** AUFGEFÜHRTE EINTRÄGE **
+-------+

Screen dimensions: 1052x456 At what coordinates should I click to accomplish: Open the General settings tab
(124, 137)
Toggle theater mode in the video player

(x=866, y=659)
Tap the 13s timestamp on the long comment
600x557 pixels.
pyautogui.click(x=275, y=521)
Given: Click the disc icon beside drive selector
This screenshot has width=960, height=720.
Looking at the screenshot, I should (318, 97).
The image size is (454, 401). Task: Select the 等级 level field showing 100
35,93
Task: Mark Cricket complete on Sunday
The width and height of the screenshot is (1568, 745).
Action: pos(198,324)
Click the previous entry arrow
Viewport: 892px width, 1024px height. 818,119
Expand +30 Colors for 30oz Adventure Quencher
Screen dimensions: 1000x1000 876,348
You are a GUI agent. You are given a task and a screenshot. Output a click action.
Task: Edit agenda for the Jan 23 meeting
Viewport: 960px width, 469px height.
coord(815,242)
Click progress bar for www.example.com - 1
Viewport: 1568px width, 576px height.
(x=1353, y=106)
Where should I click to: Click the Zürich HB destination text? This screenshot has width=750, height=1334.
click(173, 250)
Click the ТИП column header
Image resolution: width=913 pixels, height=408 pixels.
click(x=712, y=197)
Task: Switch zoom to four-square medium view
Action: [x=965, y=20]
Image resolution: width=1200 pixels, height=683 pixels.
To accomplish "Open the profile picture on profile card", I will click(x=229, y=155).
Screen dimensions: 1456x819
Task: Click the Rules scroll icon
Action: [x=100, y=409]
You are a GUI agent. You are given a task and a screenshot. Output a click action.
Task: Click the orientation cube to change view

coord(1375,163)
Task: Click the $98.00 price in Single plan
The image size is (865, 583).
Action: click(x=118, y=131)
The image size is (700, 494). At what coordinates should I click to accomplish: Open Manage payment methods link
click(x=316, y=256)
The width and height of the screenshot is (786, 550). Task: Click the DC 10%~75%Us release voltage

+-------+

** AUFGABENSTELLUNG **
Schreib die Zeilen von der Zeile mit „Expand +30 Colors for 30oz Adventure Quencher“ bis zum Ende der Auflistung (beide eingeschlossen) noch einmal ab und ersetze dabei „screenshot“ durch „window“. Alles andere bleibt unverändert.

** ERGEBNIS DER AUFGABE **
Expand +30 Colors for 30oz Adventure Quencher
Screen dimensions: 1000x1000 876,348
You are a GUI agent. You are given a task and a window. Output a click action.
Task: Edit agenda for the Jan 23 meeting
Viewport: 960px width, 469px height.
coord(815,242)
Click progress bar for www.example.com - 1
Viewport: 1568px width, 576px height.
(x=1353, y=106)
Where should I click to: Click the Zürich HB destination text? This window has width=750, height=1334.
click(173, 250)
Click the ТИП column header
Image resolution: width=913 pixels, height=408 pixels.
click(x=712, y=197)
Task: Switch zoom to four-square medium view
Action: [x=965, y=20]
Image resolution: width=1200 pixels, height=683 pixels.
To accomplish "Open the profile picture on profile card", I will click(x=229, y=155).
Screen dimensions: 1456x819
Task: Click the Rules scroll icon
Action: [x=100, y=409]
You are a GUI agent. You are given a task and a window. Output a click action.
Task: Click the orientation cube to change view

coord(1375,163)
Task: Click the $98.00 price in Single plan
The image size is (865, 583).
Action: click(x=118, y=131)
The image size is (700, 494). At what coordinates should I click to accomplish: Open Manage payment methods link
click(x=316, y=256)
The width and height of the window is (786, 550). Task: Click the DC 10%~75%Us release voltage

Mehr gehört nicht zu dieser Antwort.